■ **What you are asked to do**:
Images are to be left out; everything else in the listing should be repeated exactly.

-=-=-=-=-

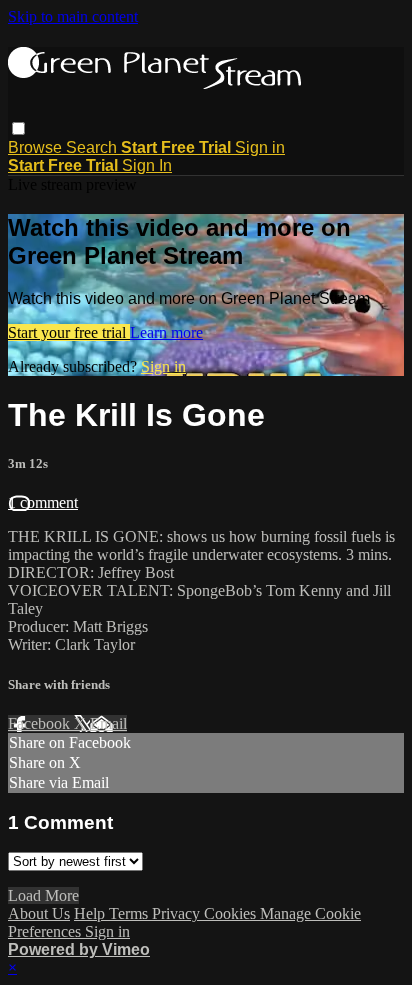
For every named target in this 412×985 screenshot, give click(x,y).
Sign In (147, 165)
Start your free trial (69, 332)
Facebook (41, 723)
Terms (130, 913)
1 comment (43, 502)
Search (93, 147)
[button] (18, 128)
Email (108, 723)
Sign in (260, 147)
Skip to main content (73, 16)
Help (91, 913)
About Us (39, 913)
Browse (37, 147)
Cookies (232, 913)
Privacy (178, 913)
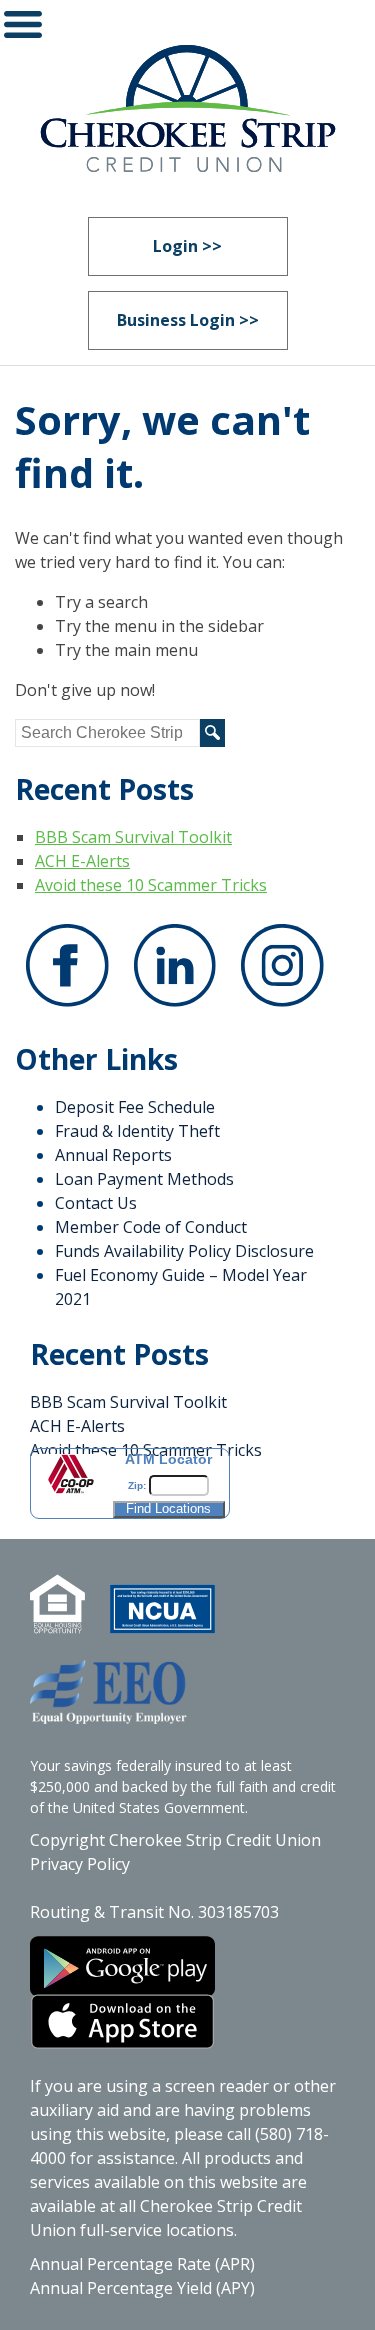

-=-=-=-=-

■ **Exercise result**:
For every named target in this 412×985 screenshot, give click(x,y).
Sign In (147, 165)
Start your free trial (69, 332)
Facebook (41, 723)
Terms (130, 913)
1 comment (43, 502)
Search (93, 147)
[button] (18, 128)
Email (108, 723)
Sign in (260, 147)
Skip to main content (73, 16)
Help (91, 913)
About Us (39, 913)
Browse (37, 147)
Cookies (232, 913)
Privacy (178, 913)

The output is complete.